Please give back word for word the lines below, from the first one through the one with "The image size is (1624, 922).".

###

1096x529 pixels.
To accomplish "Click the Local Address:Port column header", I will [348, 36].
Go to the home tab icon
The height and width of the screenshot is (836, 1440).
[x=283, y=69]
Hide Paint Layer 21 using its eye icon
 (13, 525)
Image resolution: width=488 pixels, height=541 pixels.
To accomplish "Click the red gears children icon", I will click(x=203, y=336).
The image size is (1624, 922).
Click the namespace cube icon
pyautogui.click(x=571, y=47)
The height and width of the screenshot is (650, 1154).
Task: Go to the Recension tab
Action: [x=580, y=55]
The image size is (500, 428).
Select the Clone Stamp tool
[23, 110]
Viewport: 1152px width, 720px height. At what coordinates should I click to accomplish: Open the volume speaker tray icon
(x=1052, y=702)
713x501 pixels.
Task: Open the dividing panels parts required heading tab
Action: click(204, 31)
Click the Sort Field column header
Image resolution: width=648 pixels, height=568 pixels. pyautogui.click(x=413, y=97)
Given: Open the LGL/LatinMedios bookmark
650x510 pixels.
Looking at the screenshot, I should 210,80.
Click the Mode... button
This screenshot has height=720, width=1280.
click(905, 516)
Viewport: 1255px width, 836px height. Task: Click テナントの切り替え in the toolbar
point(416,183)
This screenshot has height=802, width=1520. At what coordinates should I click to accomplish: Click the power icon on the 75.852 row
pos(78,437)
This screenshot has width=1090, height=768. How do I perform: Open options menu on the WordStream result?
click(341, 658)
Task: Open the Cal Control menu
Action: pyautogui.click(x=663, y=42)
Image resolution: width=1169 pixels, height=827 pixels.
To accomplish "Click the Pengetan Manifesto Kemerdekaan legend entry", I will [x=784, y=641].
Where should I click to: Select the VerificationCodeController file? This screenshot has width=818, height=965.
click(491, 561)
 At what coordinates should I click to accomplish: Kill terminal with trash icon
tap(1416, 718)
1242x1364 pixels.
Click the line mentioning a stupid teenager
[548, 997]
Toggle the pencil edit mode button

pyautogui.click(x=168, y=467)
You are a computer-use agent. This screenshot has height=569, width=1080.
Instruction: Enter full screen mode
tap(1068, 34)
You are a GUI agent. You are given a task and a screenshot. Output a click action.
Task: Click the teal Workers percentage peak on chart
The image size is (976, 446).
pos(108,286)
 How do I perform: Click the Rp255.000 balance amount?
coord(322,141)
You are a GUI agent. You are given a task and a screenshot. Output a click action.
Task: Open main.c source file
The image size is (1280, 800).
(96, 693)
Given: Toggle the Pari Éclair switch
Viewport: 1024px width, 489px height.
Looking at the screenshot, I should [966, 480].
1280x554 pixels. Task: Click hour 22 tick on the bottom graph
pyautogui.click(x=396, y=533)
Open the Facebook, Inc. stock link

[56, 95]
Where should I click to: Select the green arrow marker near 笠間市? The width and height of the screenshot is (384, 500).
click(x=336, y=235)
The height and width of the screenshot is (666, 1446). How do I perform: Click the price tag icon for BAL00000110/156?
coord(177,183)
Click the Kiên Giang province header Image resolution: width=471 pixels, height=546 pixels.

###

* **ANSWER AREA**:
1096x529 pixels.
To accomplish "Click the Local Address:Port column header", I will [348, 36].
Go to the home tab icon
The height and width of the screenshot is (836, 1440).
[x=283, y=69]
Hide Paint Layer 21 using its eye icon
 (13, 525)
Image resolution: width=488 pixels, height=541 pixels.
To accomplish "Click the red gears children icon", I will click(x=203, y=336).
The image size is (1624, 922).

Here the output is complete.